Metapos.id, Jakarta — Tenaga Ahli Madya Dewan Pertahanan Nasional (DPN) RI, Sabrang Mowo Damar Panuluh atau Noe Letto, menegaskan komitmennya untuk bekerja secara terukur dan berdampak. Ia menyatakan siap mengundurkan diri apabila dalam kurun waktu satu tahun kontribusi dan rekomendasinya tidak memberikan manfaat nyata bagi lembaga.
Noe menilai peran tenaga ahli di DPN RI semestinya berorientasi pada substansi, bukan sekadar posisi. Menurutnya, keberadaan tenaga ahli harus diukur dari sejauh mana gagasan dan rekomendasi yang disampaikan dapat digunakan atau setidaknya dipertimbangkan dalam proses pengambilan kebijakan.
Ia menegaskan, apabila masukan yang diberikan tidak pernah diakomodasi, maka keberadaannya sebagai tenaga ahli menjadi tidak relevan. Dalam kondisi tersebut, mundur dari jabatan dinilai sebagai langkah paling rasional.
“Kalau dalam waktu lama rekomendasi tidak pernah dipakai, berarti saya tidak berfungsi. Kalau tidak berfungsi, ya lebih baik mundur,” ujar Noe melalui kanal YouTube Sabrang MDP Official, Jumat (23/1/2026).
Noe menyebut akan menjadikan satu tahun ke depan sebagai periode evaluasi. Baginya, efektivitas kerja dan dampak nyata jauh lebih penting dibandingkan mempertahankan jabatan formal.

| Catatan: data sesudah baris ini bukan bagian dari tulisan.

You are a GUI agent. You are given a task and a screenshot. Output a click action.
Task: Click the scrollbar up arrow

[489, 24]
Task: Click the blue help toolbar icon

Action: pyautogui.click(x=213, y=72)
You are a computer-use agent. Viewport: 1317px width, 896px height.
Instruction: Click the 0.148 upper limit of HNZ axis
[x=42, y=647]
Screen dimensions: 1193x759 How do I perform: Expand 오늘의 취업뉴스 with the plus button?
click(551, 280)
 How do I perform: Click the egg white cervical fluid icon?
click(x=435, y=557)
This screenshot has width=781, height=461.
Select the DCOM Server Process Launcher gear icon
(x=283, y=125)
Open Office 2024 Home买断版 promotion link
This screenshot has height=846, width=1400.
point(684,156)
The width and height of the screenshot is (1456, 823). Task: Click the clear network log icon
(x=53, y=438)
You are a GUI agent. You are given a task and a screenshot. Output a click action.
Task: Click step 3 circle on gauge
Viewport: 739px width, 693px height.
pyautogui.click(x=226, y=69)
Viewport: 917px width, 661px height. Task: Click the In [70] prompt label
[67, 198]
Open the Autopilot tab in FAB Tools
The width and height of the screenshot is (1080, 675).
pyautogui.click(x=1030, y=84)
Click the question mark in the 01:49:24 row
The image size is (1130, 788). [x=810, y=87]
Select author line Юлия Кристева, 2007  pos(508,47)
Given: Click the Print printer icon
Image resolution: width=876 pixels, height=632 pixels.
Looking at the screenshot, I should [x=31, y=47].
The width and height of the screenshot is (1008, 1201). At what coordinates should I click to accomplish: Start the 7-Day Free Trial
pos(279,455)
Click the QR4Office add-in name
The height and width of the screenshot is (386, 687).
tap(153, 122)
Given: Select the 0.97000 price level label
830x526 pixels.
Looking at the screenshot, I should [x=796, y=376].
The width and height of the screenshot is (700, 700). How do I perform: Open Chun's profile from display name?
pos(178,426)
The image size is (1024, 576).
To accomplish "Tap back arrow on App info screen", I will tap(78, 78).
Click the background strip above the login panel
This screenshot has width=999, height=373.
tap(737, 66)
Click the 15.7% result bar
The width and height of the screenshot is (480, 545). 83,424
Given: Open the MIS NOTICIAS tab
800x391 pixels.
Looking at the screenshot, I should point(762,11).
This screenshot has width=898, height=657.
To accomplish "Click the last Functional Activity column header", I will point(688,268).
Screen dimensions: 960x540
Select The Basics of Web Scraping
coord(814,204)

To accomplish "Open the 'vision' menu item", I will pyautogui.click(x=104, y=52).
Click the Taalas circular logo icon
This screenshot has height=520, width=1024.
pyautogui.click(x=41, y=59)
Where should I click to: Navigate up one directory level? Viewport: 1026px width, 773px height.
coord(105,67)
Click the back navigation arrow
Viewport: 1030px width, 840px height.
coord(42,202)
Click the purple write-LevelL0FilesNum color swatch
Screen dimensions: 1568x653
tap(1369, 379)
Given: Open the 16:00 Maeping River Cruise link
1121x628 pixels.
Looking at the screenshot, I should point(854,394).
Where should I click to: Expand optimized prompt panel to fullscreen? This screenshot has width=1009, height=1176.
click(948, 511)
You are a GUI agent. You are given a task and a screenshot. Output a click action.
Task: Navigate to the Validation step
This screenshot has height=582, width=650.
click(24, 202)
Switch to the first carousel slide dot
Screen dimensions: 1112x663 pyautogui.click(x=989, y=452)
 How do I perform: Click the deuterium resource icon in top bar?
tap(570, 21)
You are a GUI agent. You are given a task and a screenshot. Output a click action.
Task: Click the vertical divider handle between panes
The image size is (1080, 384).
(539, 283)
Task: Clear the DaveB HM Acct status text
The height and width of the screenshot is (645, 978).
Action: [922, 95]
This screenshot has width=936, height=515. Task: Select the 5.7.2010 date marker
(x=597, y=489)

Ia juga tidak menampik adanya sikap skeptis publik terhadap figur publik atau seniman yang terlibat dalam struktur kekuasaan.
Menurut Noe, keraguan tersebut merupakan respons yang wajar di tengah rendahnya kepercayaan masyarakat terhadap pejabat dengan latar belakang non-birokrasi.
Noe mengakui keputusannya bergabung dengan DPN RI bukanlah sesuatu yang sepenuhnya nyaman secara personal. Namun ia melihat adanya peluang untuk menghadirkan nilai positif melalui kontribusi pemikiran yang konstruktif.
“Kalau ada kemungkinan menghasilkan kebaikan, meskipun kecil, itu tetap layak dicoba,” tuturnya.
Sebelumnya, Menteri Pertahanan RI Sjafrie Sjamsoeddin melantik Noe Letto sebagai salah satu dari 12 Tenaga Ahli Madya DPN RI pada Kamis (15/1/2026). Dalam penugasannya, Noe difokuskan pada penguatan pemikiran strategis lintas disiplin, termasuk aspek sosial, budaya, dan komunikasi strategis dalam mendukung kajian Dewan Pertahanan Nasional.